Problem description: Copy all lines of the listing that include the string "computer".

========================

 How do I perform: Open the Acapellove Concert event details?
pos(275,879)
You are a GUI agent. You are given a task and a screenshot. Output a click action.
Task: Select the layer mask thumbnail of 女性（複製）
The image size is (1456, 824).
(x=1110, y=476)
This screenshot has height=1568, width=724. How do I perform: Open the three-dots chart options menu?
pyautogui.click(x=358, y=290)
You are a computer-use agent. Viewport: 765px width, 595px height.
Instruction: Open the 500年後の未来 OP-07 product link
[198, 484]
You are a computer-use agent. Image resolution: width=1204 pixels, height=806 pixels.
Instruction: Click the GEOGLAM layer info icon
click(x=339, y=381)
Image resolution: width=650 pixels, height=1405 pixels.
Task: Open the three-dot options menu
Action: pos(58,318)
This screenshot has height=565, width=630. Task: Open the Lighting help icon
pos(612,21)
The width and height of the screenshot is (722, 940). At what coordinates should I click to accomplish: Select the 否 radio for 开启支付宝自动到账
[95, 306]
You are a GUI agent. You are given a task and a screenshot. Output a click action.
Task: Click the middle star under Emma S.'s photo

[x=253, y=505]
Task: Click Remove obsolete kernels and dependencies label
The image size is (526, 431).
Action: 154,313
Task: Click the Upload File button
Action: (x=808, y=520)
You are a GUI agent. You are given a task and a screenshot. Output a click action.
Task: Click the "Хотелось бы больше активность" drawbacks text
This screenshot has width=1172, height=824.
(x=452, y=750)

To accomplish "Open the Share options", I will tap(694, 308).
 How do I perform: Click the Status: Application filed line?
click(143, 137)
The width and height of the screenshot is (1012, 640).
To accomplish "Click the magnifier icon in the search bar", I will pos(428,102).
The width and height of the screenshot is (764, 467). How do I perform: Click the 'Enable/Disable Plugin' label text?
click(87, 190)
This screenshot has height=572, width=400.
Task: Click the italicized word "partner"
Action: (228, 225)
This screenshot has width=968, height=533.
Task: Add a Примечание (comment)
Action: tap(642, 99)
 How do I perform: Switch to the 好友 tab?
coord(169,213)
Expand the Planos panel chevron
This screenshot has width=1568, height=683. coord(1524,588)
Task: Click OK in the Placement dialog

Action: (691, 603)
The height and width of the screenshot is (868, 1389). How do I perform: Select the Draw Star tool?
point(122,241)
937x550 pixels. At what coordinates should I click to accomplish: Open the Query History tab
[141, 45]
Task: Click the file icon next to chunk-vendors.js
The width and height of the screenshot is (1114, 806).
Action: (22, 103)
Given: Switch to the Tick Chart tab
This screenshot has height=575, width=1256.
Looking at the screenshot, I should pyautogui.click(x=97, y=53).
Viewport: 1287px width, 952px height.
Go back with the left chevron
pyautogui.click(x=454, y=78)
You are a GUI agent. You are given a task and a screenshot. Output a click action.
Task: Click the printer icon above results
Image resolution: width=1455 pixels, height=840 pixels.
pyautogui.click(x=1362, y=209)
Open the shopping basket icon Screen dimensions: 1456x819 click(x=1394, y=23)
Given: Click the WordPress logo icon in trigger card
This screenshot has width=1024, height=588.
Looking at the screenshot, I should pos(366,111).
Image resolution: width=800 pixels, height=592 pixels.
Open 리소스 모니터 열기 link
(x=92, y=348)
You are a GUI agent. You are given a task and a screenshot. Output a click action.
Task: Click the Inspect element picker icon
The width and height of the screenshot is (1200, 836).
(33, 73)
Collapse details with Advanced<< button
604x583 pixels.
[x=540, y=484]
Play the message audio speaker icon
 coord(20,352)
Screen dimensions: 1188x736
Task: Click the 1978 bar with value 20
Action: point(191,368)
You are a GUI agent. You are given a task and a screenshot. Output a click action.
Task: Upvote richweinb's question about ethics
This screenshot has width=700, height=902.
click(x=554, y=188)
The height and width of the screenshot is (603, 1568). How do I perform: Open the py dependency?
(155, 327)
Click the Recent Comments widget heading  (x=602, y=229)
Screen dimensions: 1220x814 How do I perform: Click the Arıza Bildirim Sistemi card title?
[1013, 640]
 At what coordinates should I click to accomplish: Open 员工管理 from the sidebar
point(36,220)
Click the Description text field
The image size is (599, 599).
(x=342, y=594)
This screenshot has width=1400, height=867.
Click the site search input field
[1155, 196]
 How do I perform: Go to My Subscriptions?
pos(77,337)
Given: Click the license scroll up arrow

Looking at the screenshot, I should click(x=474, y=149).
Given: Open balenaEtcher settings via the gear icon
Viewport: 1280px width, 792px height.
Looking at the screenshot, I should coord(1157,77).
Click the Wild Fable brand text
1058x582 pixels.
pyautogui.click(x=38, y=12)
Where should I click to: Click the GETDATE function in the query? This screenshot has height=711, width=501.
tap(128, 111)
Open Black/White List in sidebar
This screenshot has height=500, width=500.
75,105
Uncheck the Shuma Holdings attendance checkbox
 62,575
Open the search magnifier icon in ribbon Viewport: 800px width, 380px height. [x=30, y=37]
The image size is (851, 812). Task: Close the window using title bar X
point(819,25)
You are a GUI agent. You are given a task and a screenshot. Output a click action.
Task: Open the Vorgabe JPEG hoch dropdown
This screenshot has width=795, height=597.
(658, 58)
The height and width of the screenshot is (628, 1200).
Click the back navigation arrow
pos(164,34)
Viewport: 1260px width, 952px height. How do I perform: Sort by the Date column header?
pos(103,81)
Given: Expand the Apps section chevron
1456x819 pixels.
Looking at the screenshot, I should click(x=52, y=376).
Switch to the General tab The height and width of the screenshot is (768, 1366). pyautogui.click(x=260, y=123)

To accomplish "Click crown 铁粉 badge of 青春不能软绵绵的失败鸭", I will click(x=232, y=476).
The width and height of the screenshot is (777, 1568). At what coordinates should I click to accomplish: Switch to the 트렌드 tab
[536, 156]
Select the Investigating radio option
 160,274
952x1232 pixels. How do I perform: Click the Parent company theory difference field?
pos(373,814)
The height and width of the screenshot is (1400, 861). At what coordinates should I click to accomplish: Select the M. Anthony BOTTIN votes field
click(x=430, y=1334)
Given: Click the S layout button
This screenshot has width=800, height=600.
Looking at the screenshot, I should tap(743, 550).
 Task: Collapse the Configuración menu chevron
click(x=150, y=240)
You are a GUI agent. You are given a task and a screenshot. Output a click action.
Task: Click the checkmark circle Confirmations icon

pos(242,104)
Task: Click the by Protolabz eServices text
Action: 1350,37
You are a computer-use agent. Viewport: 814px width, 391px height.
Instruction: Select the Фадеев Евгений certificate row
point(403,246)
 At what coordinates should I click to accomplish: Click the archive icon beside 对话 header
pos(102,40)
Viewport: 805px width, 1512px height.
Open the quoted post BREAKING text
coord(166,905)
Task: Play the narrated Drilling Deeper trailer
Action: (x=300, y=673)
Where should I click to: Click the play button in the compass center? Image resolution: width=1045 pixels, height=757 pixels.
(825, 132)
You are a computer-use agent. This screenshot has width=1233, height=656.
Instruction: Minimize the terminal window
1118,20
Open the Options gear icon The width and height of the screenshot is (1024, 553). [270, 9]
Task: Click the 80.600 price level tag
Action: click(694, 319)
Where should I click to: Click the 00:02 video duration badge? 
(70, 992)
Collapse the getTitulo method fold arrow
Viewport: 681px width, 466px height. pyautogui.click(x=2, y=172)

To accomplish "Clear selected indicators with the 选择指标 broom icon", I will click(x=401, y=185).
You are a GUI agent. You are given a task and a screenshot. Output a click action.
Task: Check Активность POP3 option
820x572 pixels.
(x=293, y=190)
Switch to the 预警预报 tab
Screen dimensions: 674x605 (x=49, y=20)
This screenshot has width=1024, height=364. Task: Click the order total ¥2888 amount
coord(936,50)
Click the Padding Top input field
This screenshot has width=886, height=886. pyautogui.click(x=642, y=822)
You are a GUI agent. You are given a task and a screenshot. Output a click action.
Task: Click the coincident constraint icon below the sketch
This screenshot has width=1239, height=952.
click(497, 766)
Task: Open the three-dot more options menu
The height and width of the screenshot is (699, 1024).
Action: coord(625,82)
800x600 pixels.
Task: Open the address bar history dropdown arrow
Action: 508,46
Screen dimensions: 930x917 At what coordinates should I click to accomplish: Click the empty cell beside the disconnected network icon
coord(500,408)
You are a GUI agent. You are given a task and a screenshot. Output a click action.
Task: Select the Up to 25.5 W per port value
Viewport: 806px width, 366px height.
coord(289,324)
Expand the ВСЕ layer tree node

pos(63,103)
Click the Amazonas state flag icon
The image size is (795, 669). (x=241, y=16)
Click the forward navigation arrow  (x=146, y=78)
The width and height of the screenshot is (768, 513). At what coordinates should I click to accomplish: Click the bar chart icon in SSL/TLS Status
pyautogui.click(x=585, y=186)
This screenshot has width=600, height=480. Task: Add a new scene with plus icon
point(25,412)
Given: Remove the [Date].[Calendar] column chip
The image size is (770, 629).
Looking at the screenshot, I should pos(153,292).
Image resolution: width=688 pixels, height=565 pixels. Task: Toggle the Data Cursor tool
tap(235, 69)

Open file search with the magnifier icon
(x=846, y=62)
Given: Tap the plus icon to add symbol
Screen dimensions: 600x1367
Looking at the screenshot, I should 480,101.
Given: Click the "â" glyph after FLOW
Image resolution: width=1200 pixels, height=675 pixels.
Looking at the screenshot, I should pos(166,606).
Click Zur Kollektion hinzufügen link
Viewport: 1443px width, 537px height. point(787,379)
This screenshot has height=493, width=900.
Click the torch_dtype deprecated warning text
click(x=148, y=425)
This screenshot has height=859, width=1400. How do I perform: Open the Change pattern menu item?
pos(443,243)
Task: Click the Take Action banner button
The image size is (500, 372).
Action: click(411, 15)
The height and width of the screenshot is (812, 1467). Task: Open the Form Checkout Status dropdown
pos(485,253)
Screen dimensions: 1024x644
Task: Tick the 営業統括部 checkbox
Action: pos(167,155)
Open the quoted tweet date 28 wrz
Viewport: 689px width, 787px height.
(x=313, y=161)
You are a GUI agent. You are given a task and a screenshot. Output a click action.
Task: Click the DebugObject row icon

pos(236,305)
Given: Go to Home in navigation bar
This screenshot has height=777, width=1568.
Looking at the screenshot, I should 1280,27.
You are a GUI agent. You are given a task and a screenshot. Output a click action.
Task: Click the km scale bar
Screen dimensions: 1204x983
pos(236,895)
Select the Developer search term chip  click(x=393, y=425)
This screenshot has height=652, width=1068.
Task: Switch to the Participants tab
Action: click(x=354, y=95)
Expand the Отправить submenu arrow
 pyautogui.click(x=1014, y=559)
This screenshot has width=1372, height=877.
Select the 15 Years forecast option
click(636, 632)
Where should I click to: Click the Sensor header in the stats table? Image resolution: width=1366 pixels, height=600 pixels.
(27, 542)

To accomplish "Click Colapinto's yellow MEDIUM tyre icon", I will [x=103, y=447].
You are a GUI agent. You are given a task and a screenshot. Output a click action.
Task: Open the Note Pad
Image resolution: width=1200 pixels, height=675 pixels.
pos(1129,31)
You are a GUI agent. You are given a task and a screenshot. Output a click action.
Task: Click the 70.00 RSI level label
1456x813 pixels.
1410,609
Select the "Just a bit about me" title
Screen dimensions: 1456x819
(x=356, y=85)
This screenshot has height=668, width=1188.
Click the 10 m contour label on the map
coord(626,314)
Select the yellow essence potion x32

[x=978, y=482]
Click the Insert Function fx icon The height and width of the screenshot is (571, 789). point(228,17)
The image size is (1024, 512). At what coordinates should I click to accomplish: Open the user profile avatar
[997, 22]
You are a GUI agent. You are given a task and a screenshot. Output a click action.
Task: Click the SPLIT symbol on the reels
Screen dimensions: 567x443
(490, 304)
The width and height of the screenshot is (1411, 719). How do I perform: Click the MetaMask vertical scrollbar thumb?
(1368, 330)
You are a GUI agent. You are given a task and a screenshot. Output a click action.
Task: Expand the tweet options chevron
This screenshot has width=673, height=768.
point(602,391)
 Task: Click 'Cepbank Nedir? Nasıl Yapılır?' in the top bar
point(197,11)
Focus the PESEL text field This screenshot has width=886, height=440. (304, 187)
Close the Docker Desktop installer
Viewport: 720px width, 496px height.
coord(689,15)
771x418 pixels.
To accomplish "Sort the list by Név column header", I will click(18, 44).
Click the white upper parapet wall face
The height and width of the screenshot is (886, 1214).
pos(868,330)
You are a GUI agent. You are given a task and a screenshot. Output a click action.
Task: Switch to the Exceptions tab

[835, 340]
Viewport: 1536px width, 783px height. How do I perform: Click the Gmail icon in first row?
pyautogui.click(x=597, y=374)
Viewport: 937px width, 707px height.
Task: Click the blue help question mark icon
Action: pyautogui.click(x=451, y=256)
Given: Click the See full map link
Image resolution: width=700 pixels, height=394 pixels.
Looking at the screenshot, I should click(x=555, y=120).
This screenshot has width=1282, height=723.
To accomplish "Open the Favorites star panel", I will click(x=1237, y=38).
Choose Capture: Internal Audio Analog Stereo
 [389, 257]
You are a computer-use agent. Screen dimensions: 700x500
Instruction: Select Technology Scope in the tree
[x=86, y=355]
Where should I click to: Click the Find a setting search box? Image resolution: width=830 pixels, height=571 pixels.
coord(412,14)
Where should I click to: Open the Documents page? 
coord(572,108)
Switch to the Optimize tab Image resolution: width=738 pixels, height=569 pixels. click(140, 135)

========================

Result of this task:
You are a computer-use agent. Viewport: 765px width, 595px height.
You are a computer-use agent. Image resolution: width=1204 pixels, height=806 pixels.
You are a computer-use agent. Viewport: 814px width, 391px height.
You are a computer-use agent. This screenshot has width=1233, height=656.
You are a computer-use agent. Screen dimensions: 700x500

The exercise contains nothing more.